* _WHAT YOU SHOULD DO_:
From the material below, copy out word for word every line starting with the one that contains "This screenshot has height=164, width=233." and going on through the end of the material. Leave the pictures out.

* _RAW DATA_:
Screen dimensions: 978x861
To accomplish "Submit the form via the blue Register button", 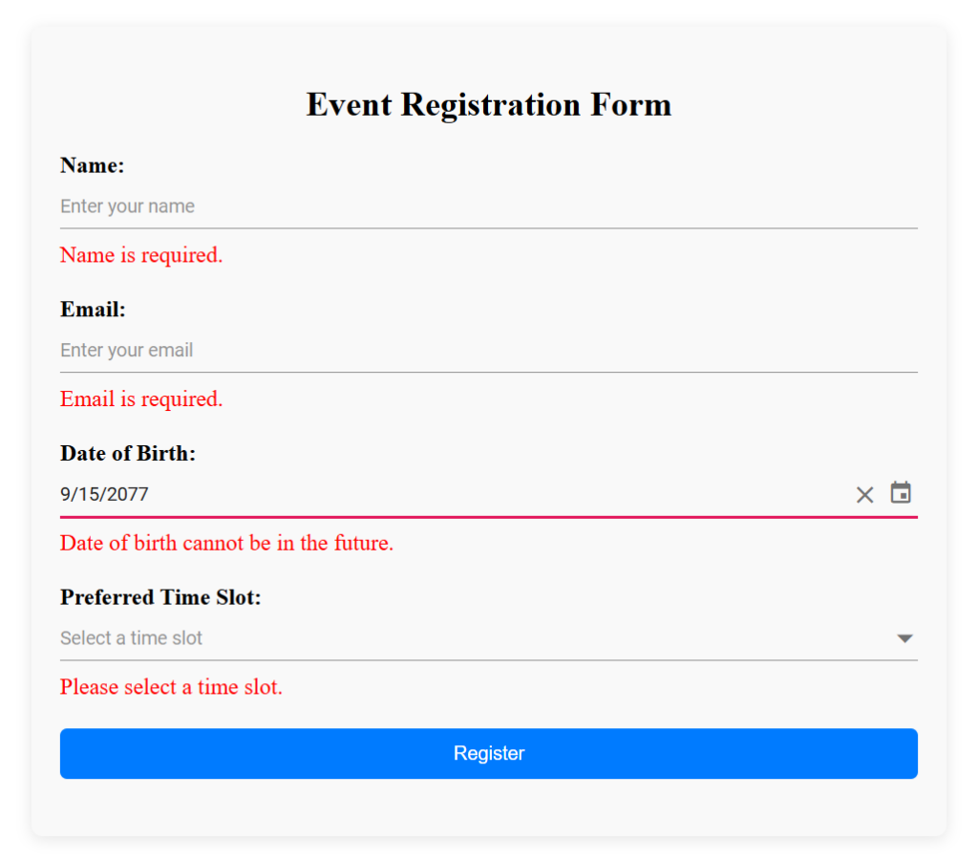I will [489, 753].
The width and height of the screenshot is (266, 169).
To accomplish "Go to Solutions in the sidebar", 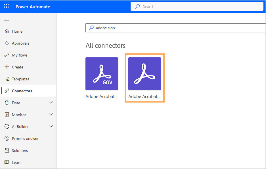I will tap(20, 151).
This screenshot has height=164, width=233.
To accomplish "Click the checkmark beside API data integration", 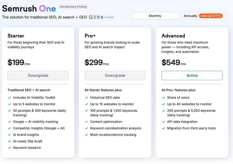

* _CORRECT RESPONSE_:
This screenshot has height=164, width=233.
To accomplish "Click the checkmark beside API data integration", 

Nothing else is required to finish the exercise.